→ Task directions:
Return the following lines and nothing else: the one holding "Click the broom icon to clear the log" and all those after it in the records below, unchanged, minus any pictures.

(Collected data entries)
____________
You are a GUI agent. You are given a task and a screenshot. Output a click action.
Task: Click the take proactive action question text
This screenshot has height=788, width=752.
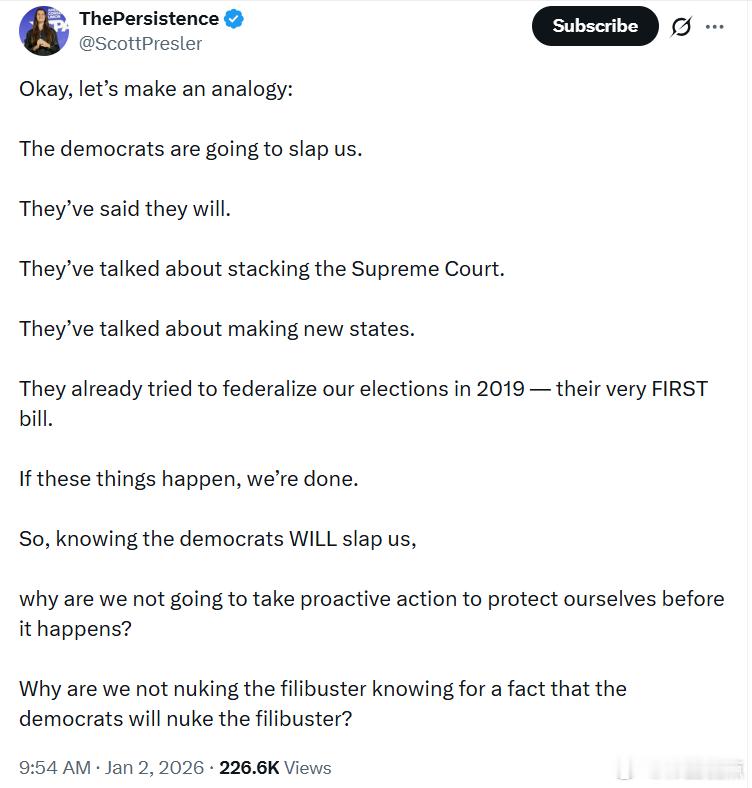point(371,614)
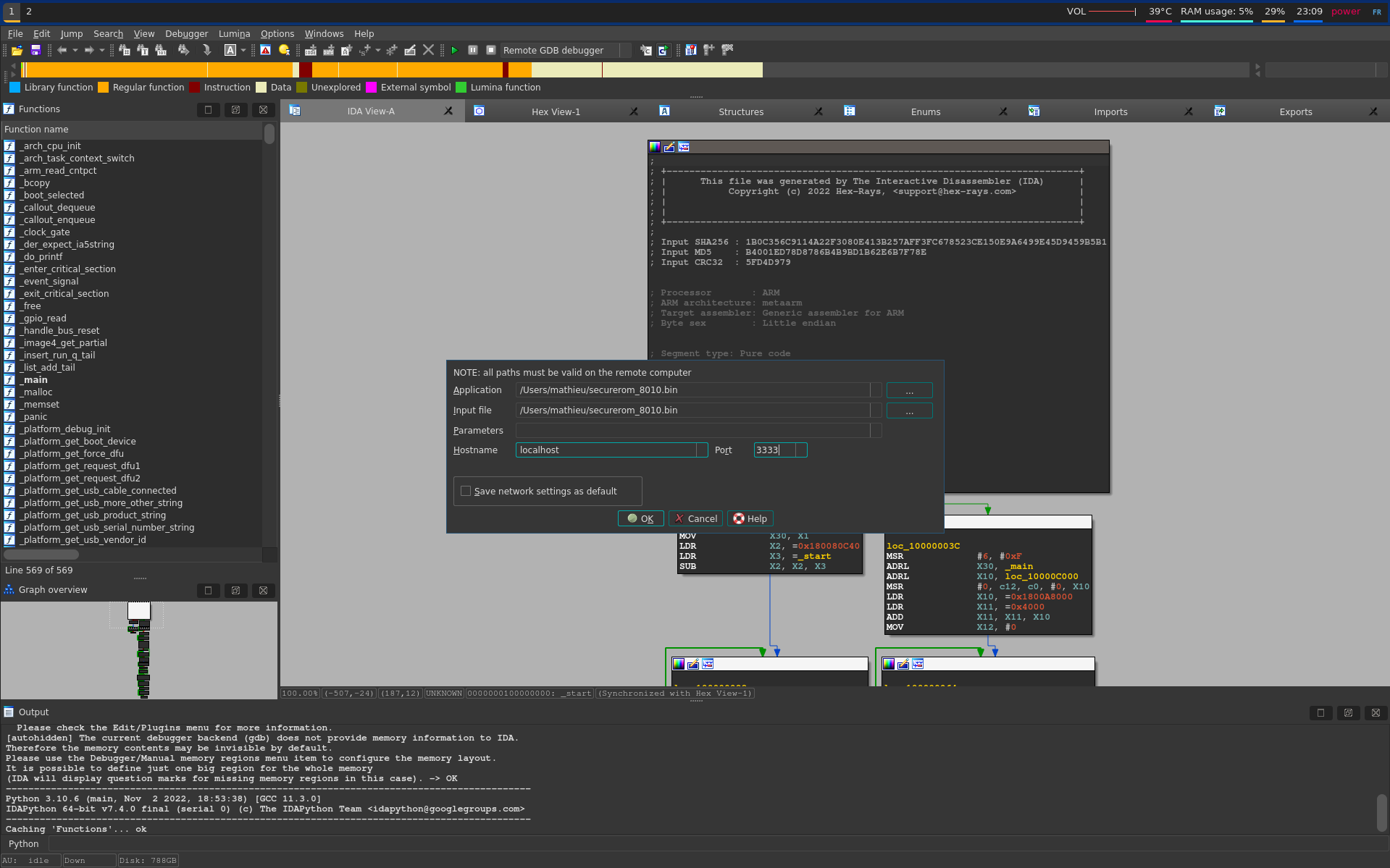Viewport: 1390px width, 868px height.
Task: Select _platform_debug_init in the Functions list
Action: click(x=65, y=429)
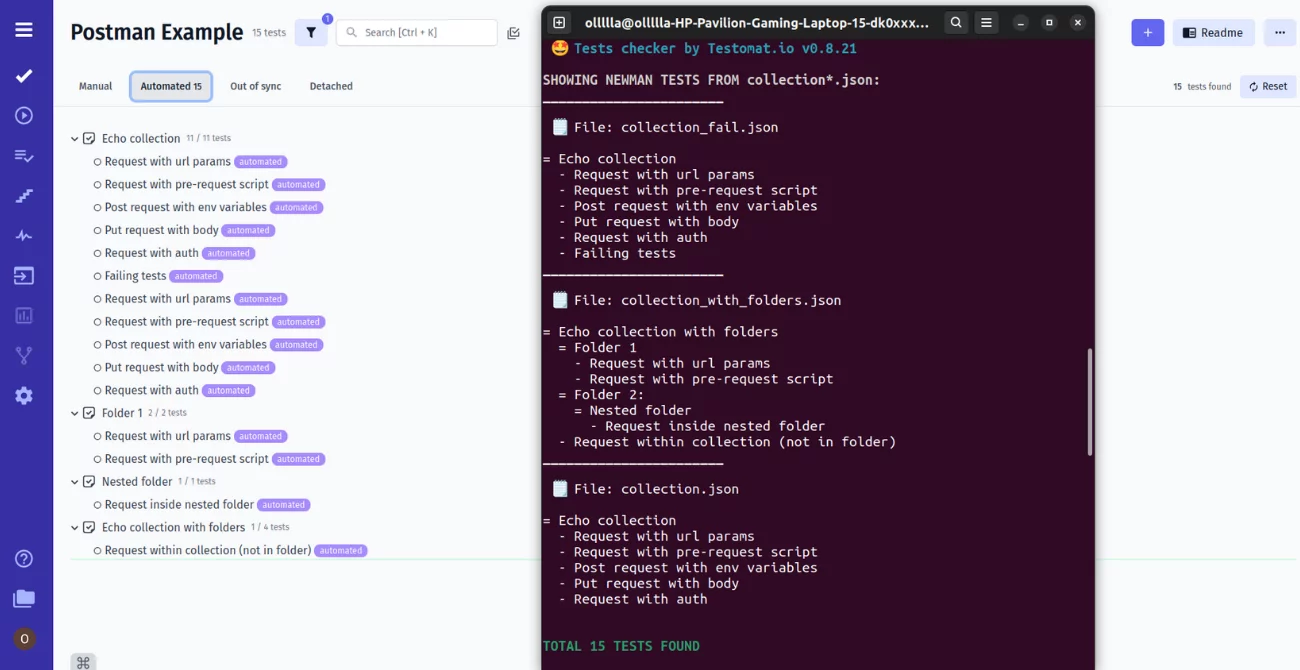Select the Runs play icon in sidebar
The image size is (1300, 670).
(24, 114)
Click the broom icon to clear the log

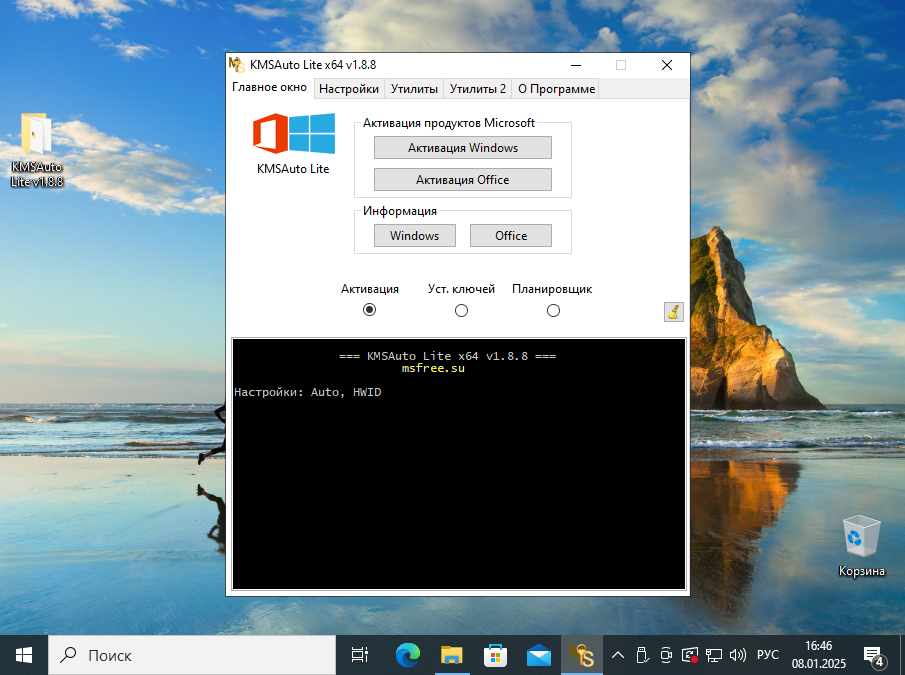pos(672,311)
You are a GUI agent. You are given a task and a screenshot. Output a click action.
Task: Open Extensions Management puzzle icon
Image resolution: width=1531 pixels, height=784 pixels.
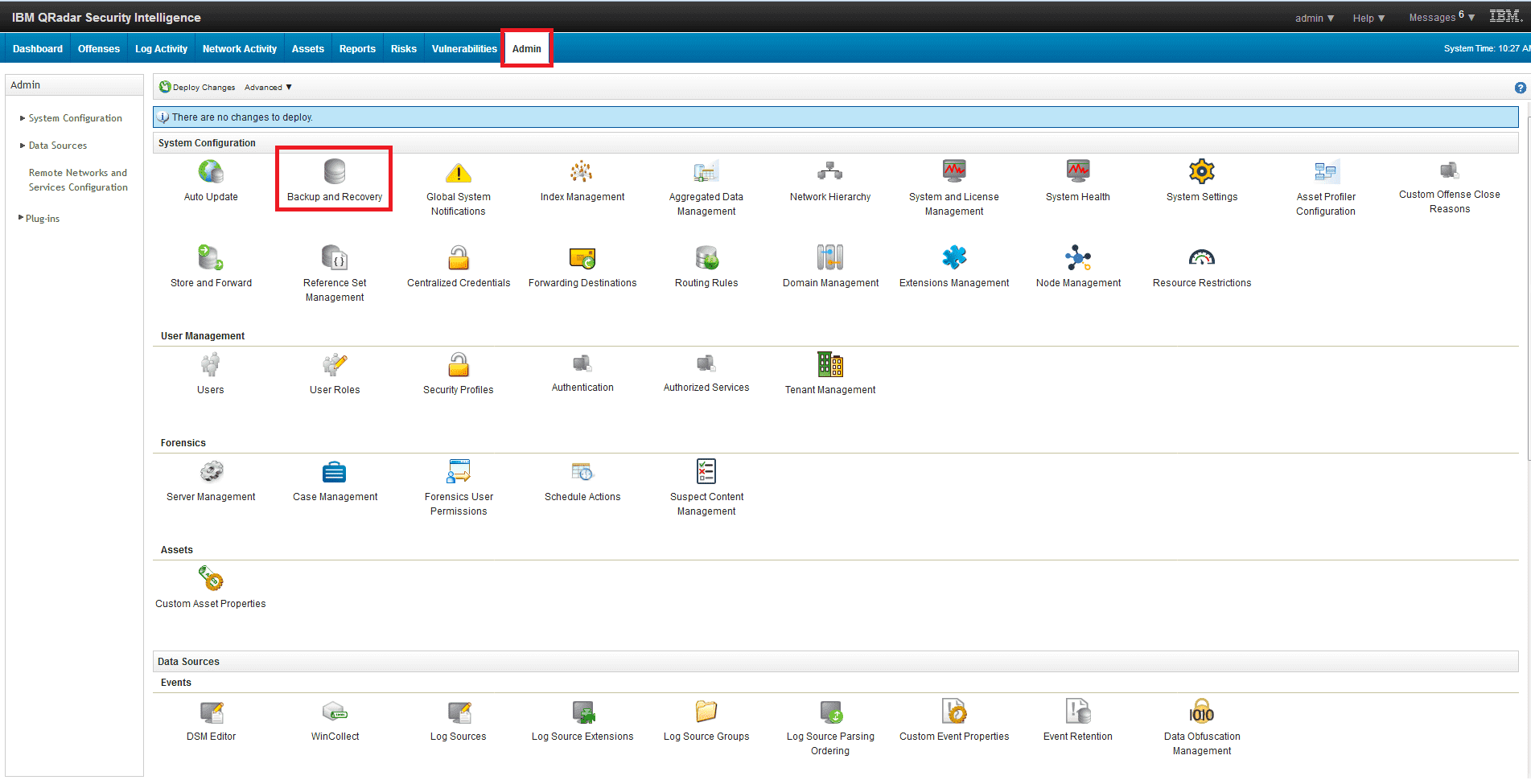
____________
→ Solution below:
Click the broom icon to clear the log

pos(672,311)
You are a GUI agent. You are given a task and a screenshot. Output a click action.
Task: Open Extensions Management puzzle icon
Image resolution: width=1531 pixels, height=784 pixels.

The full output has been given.